Is the most interesting quote IMO. I often feel like productivity has gone down significantly in recent years, despite tooling and computers being more numerous/sophisticated/fast.



It's possible that "it took several years and a small team of programmers to re-write the entire game in C++" because ⓐ those programmers were not as good as he was, and/or ⓑ they had to duplicate the behavior of an existing program exactly, rather than enjoying Bob Ross's happy little accidents, as long as the game was fun.

I'm pretty sure most programmers who are comfortable in both C++ and assembly language can add working functionality to a program faster in C++ than in assembly. Of course, certain C++ libraries will eliminate that advantage, but choosing to use those libraries isn't essentially different from many other bad decisions you might make about how to write a large program.


> it took several years and a small team of programmers to re-write the entire game in C++. It actually took a lot longer to re-write the game in C++ than it took me to write the original machine code version 20 years earlier.

Expanding the quote because the word "team" is probably relevant to why it took longer to rewrite. At a certain scale there just is a huge advantage in everything being inside one head...


Communication overhead is a big thing in teams. If you have a struggling team, halve the size. It's crazy how well that works. It's not the people but the number of them. Once your people are consumed by the day to day frustrations of having to communicate with everyone else and with all the infighting, posturing, etc. that comes with that, they'll get nothing done. Splitting teams is an easy to implement fix. Minimize the communication paths between the two (or more) teams and carve up what they work on and suddenly shit gets done.

In this case, they probably were trying to not just rewrite but improve the engine at the same time. That's a much more complicated thing to achieve. Especially when the original is a heavily optimized and probably somewhat hard to reason about blob of assembly. I'm guessing that even wrapping your head around that would be a significant job.

Amazingly enjoyable game btw. Killed quite a few hours with that one around 2000.

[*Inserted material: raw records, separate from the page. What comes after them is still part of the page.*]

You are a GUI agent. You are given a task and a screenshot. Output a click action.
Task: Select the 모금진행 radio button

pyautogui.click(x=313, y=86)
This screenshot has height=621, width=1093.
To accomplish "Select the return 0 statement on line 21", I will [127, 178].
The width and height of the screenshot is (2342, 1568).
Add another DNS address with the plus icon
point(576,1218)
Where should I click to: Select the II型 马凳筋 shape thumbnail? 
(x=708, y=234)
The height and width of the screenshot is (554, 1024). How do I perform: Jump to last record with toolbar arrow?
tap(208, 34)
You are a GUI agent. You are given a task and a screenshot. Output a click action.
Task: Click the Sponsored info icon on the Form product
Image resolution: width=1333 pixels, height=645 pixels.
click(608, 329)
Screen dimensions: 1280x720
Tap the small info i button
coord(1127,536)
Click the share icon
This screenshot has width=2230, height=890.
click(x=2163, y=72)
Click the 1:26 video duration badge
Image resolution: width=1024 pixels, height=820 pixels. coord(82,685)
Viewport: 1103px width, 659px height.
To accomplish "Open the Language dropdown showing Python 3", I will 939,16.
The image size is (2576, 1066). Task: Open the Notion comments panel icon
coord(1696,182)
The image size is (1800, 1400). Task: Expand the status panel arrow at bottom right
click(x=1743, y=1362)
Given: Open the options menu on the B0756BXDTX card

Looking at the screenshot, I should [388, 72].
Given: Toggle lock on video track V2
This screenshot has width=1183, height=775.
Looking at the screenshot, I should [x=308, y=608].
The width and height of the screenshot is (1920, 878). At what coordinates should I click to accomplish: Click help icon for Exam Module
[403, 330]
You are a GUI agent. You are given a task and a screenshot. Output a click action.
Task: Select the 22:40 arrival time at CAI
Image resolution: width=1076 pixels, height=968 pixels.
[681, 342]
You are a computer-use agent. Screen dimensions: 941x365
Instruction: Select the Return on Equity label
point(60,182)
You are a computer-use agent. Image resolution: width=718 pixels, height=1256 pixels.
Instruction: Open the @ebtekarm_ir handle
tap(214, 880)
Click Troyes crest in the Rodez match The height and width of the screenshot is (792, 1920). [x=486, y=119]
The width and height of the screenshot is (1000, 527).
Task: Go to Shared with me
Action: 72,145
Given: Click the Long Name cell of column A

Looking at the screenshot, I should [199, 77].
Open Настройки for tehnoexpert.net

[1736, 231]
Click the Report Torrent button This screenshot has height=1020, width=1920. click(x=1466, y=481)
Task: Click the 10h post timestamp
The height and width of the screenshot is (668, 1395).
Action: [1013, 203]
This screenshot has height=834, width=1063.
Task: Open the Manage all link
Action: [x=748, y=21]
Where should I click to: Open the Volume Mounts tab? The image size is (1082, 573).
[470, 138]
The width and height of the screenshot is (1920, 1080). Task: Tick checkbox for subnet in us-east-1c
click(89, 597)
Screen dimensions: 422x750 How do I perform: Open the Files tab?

>Communication overhead is a big thing in teams. If you have a struggling team, halve the size. It's crazy how well that works.

I wish my managers would get this. Currently our product shit the fan due to us being understaffed and badly managed due to clueless managers, and what they did was add two more managers to the team to create more meetings and micromanage everrying.


I'm sorry you have to deal with that. "The Mythical Man Month" should have been required reading for your managers.


For all managers and all staff beyond entry level!


I would be so extremely out of there.


I think it’s just unique for Christ, who obviously a genius who can think in assembly code.


The Adams bros / Dwarf Fortress anyone?

Chris Sawyer lived and breathed assembly, earlier in the article he states that he just felt more efficient writing it than higher level languages. Then you've got the modern team of devs who probably haven't worked with asm since university, and it becomes difficult for them to review the original source code. Also Chris probably wasn't doing a lot of the actual programming, so instead of one guy working on a passion project, you have a team of devs doing a job.


Found this part strange because in other interviews he seemed to imply (for RCT classic) that there was almost some kind of VM-like structure that was running the original code underneath as-is


Expectations have gone up accordingly.

I think the real constraint must be market timing - as much work as people can do to meet the market (eg. Have the thing done by Christmas), that much will end up being done.